Tiere und Menschen – Grenzauslotungen zwischen Früher Neuzeit und Gegenwart

jeudi, 4. février
15:30 à 18:00 heures
Salle 105

Die Abgrenzung zum Tier stellt ein essentielles Moment menschlicher Selbstdefinition dar. Trotz ihrer konstitutiven Bedeutung ist die Tier-Mensch-Differenz in ihrem historischen Wandel und ihrer Verflechtung mit anderen gesellschaftlichen Differenzierungen bisher jedoch nur unzureichend untersucht worden.
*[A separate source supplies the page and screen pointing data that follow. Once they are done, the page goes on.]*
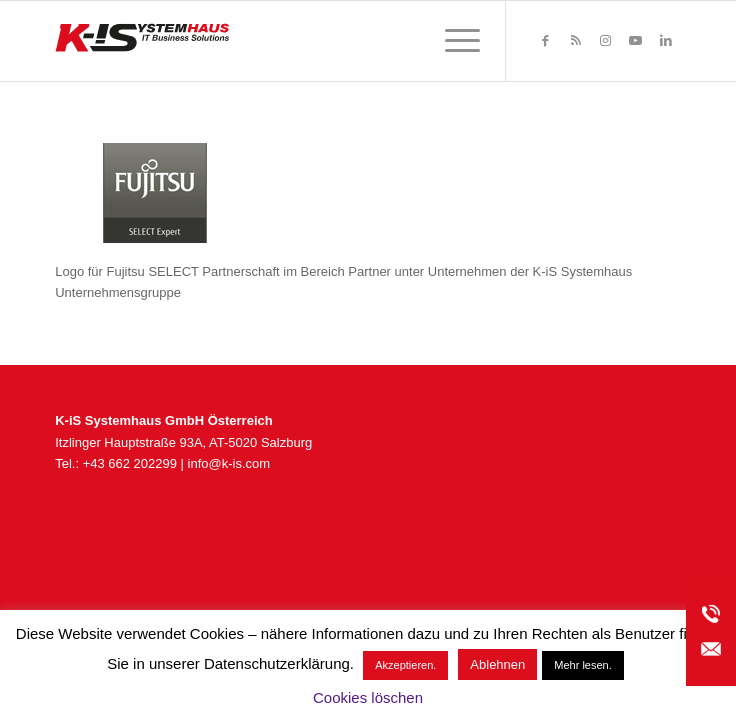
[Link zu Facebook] (546, 41)
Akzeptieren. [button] (405, 665)
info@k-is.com (229, 463)
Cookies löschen (368, 697)
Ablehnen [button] (497, 664)
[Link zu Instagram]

Ziel des geplanten Panels ist es, anhand von Fallstudien zur Tier-Mensch-Beziehung von der Frühen Neuzeit bis zur Gegenwart nach den historisch-spezifischen Artikulationen und Auslotungen der Grenze zwischen Natur und Kultur sowie zwischen Subjekten und Objekten zu fragen – und damit auch nach den Grenz(ziehung)en der Geschichtswissenschaft selbst.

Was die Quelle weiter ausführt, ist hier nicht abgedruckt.